Are authoritarians created by nature or nurtured by their society? What do you do when you meet one?

Ling Ling, Tai
Ling Ling, Tai

Lisbon, Portugal

Introducing The Authoritarian Personality: How To Deal With Them?

Ukraine and Russia are at war.

Unlike other wars, wars in the 21st century include fighting to control public opinion and perception through the power of mass and social media. Propaganda machines from multiple sides churn "news" at top speed. Ordinary people become "click-warriors" to counter misinformation.

World leaders fear possible escalation into World War III. While some countries have recovered, others are still recovering from the remnants of World War II (WWII). Yet since then, various areas of science and research have evolved and expanded, particularly in psychology.

Are there lessons we can learn from WWII and apply to current times?

Depending on the media consumed, both the Ukrainian and Russian presidents were either glorified or vilified. The hashtag #PutinHitler is making its rounds on social media. Since WWII, social scientists have studied and researched leaders like Hitler and Putin to identify and understand their personalities. One such study is called The Authoritarian Personality.
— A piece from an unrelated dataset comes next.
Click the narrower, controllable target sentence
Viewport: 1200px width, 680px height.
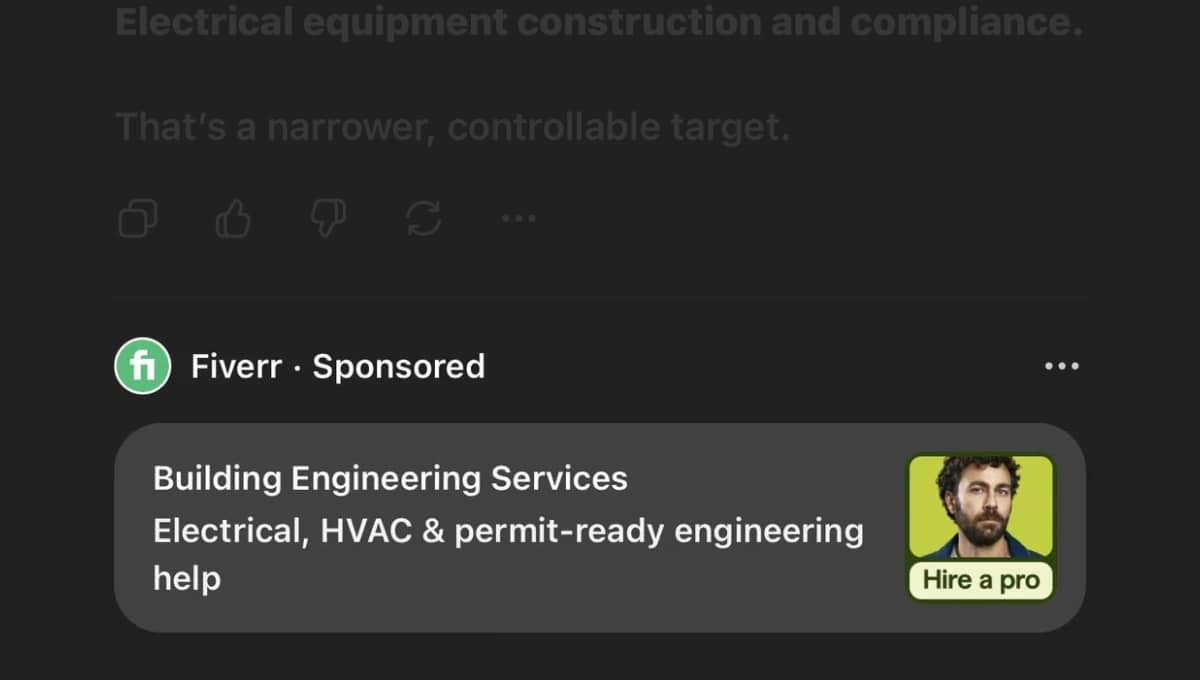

What is the Authoritarian Personality?

Adorno, Frenkel-Brunswik, Levinson and Sanford released a book, "The Authoritarian Personality" in 1950. In the aftermath of World War II, the team searched for the personality traits of leaders or ordinary people who supported fascism. Fascism is a political philosophy or movement with an unwavering belief that society has a "natural" hierarchy and maintains it through extreme militarism, ultranationalism, and a deep contempt for electoral democracy.

The book attracted much controversy. Yet, it remained influential through most of the 20th century and shaped the psychology of authoritarianism field. The study is most renowned for its F-Scale measure, where "f" refers to fascism. According to Adorno et al., if you believe in some of the statements below, you may tend towards an authoritarian personality or support an authoritarian demagogue.

  • People are either strong or weak.
  • People who insult our honour should be punished.
  • War and conflict is part of human nature.
  • The traditional way of life is fast disappearing, and we need to do all we can to preserve it.
  • The needs of the family and the nation trumps individual needs.
  • Homosexuality is corrupting our youth and has no place in society.
  • People should have blind faith, unquestioning belief, and total allegiance with supernatural forces to keep the universe in order.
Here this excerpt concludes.